SOURCE TEXT ::
::::
Sunday, May 15, 2005

date rate

So, remember the Date Equation?

Well, it was pointed out to me, confidentially, that this is not a completed problem - having found the number of probable candidates, you then need to estimate the encounter rate, or equivalently, the mean time between dates.

Now, this is trivial: R = n s v

where R is the rate of dates, and 1/R = T is a characteristic time between dates.
as usual, n is the number density (eligible people per unit area); s is your date cross-section in meters, and v is the encounter velocity.

But there are complications;
first of all, n is non-uniform, it is probably poorly averaged by a uniform density,
secondly, cross-section is non-trivial. There is an irreducable s0 = 1 meter, which is where people basically bump into you; but some people have much larger cross-sections, they have a "date charge" which I choose to call charm, which enables long range interactions! So, a rock star or good comedian may have a cross-section of ~ 100 meters, and be in a crowded room with n = 1, whereas a social misfit has s ~ 1 and if they're picky, n may be as low as 10^-8

But, in a crowded region, the velocity is necessarily slow, and the charm coupling is clearly velocity dependent! A highly charmed individual maximises their opportunity at slow speeds, not high speeds as one might naively infer;
so we can approximate s(v) = s0*( sC/( 1 + (vC/v)^2) - of course you recognise this equation, it can't be exact, or there'd be singular charm collapses; but it will do as a first order approximation. vC is clearly of order unity, probably a bit less than one, maybe 0.1 will approximate it.

But, but, we're not done yet! Some couplings are forbidden. Even if you're not picky, and a very charming lecturer...

Further, with clumping and non-trivial topology of the phase space, rigorous estimates will require Monte Carlo simulations.

But, worst of all; you can temporarily enhance your cross-section tremendously through virtual charm coupling; now you might protest that this never leads to bound states, but if the virtual interaction is resonant, then a real bound state may form even if the geometric cross-section, or velocity would imply in the classical limit that no interaction will take place.

Sociology is very complicated.

In the meantime, the rock star; v ~ 10^-4, n ~ 1, s ~ 100 => R ~ 10^-2 s^-1
a truly charming rock star that is just diffusing in a crowd can get a date per minute in the classical limit. In fact if vC is large enough, the rock star is near singular collapse as v -> 0, modulo second order corrections.

Social misfit in a big city - v ~ 1, n ~ 10^-8, s ~ 1 => R ~ 10^-8 - or one date every 3 years or so; sounds about right.
::::
RECORDED DATA ::
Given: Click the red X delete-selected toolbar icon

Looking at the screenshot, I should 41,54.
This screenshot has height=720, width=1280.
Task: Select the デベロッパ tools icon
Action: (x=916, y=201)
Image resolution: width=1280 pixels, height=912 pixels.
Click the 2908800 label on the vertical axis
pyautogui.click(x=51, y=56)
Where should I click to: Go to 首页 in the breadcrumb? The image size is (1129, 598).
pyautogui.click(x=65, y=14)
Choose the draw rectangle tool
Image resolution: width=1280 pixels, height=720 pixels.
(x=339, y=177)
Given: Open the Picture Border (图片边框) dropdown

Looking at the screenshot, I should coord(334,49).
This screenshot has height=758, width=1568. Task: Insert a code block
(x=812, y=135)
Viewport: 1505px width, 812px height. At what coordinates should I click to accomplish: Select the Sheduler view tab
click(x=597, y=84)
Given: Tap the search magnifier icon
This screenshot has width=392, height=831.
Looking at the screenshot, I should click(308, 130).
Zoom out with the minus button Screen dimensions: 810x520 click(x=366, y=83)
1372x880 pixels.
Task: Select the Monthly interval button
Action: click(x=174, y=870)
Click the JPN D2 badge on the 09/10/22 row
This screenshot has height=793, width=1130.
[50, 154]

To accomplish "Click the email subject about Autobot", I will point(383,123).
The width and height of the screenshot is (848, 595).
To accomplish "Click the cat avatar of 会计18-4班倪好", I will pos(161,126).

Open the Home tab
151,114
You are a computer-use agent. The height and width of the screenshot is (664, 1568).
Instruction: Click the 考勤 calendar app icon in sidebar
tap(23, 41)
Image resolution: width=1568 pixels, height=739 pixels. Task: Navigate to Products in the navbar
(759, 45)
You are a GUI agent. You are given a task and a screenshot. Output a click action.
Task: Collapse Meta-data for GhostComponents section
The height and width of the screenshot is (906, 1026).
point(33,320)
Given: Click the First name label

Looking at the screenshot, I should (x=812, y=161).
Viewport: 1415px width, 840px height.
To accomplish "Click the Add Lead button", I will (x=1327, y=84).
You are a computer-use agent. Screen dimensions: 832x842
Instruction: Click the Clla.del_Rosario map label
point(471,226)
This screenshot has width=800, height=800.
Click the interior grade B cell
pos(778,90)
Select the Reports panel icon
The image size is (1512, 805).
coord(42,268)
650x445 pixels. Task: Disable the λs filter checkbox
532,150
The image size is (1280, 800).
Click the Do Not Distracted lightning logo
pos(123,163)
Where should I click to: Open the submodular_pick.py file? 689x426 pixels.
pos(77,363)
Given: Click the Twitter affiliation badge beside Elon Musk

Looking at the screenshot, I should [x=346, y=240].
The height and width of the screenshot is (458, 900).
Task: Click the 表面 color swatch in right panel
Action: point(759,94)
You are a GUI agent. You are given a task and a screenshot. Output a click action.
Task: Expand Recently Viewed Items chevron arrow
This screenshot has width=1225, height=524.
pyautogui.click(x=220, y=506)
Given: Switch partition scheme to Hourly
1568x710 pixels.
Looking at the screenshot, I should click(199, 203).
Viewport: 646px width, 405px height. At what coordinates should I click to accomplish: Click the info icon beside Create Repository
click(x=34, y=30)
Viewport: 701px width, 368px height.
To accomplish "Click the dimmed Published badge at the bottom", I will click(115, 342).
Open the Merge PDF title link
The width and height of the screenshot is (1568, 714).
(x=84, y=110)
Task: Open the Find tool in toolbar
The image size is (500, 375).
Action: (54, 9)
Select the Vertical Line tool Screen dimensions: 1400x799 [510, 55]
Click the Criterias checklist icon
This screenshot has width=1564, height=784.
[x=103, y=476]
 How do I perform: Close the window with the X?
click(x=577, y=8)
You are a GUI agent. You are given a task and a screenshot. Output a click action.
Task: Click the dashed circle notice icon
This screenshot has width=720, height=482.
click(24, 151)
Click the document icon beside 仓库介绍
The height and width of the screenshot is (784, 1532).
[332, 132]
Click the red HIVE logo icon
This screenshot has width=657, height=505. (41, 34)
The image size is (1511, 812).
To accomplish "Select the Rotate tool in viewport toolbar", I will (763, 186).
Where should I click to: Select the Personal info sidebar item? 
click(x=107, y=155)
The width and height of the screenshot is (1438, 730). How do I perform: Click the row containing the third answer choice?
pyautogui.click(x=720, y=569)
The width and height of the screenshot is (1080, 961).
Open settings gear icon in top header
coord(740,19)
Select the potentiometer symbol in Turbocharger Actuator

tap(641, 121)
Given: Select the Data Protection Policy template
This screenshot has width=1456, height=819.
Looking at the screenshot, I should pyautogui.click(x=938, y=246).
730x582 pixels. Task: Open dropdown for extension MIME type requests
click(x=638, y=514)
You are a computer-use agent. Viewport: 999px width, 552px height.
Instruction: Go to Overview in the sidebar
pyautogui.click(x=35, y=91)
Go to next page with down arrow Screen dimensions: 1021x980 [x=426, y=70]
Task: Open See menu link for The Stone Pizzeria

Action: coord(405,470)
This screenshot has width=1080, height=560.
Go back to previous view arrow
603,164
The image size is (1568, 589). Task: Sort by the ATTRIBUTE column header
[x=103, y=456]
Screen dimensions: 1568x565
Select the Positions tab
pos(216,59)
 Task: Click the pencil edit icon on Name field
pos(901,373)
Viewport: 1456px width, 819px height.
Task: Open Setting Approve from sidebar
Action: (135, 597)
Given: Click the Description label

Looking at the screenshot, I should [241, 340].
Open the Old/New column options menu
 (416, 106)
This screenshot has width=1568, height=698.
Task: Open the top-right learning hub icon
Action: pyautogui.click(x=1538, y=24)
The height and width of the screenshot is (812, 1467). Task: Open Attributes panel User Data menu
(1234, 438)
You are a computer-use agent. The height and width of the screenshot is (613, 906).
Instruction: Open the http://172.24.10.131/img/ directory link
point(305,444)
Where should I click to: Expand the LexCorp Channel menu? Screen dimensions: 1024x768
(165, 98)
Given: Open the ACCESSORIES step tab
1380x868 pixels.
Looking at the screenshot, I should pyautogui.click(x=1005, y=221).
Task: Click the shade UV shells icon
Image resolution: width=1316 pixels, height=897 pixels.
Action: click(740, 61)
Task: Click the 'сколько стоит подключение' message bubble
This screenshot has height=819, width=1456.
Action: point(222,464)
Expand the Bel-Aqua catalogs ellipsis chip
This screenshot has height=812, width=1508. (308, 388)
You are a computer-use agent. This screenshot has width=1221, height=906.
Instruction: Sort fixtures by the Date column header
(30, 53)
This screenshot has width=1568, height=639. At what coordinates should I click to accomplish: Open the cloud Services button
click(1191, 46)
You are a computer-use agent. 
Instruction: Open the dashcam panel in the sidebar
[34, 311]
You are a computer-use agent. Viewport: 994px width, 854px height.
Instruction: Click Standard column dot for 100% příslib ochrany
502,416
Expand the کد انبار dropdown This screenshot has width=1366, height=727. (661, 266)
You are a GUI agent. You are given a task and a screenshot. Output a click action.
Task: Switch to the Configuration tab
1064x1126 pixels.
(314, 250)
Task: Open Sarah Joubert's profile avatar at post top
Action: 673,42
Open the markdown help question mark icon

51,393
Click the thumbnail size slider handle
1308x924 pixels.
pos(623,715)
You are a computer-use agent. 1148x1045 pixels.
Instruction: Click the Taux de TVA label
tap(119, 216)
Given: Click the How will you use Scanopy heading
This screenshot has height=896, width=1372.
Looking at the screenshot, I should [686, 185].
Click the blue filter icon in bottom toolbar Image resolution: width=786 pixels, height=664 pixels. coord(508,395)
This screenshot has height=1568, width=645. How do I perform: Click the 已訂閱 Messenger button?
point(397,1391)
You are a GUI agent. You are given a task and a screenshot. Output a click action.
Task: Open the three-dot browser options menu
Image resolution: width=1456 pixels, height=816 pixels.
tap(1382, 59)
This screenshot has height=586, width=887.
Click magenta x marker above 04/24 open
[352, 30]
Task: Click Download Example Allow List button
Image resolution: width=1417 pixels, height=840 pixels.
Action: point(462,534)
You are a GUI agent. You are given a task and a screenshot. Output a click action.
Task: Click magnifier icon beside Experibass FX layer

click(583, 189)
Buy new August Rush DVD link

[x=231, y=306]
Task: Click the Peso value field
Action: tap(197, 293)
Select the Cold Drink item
::::
SHORT TASK A :: Repeat word for word the part of the date rate post from "Sunday, May 15, 2005" up to and including "mean time between dates.".
SHORT TASK B ::
Answer these from the date rate post:
(i) What value does it give for the irreducible cross-section s0?
(ii) What name does the writer choose for the "date charge"?
(iii) For the social misfit in a big city, roughly how often does the estimate say a date happens?
SHORT TASK C :: The date rate post explains what each symbol means in the two sentences right after the equation R = n s v. List every symbol explained there, along with its meaning.
The lines placed after the date rate post have no connection to it.

WORKED ANSWER A ::
Sunday, May 15, 2005

date rate

So, remember the Date Equation?

Well, it was pointed out to me, confidentially, that this is not a completed problem - having found the number of probable candidates, you then need to estimate the encounter rate, or equivalently, the mean time between dates.

WORKED ANSWER B ::
(i) 1 meter
(ii) Charm
(iii) One date every 3 years or so

WORKED ANSWER C ::
R: the rate of dates
T: the characteristic time between dates (1/R)
n: the number density (eligible people per unit area)
s: your date cross-section in meters
v: the encounter velocity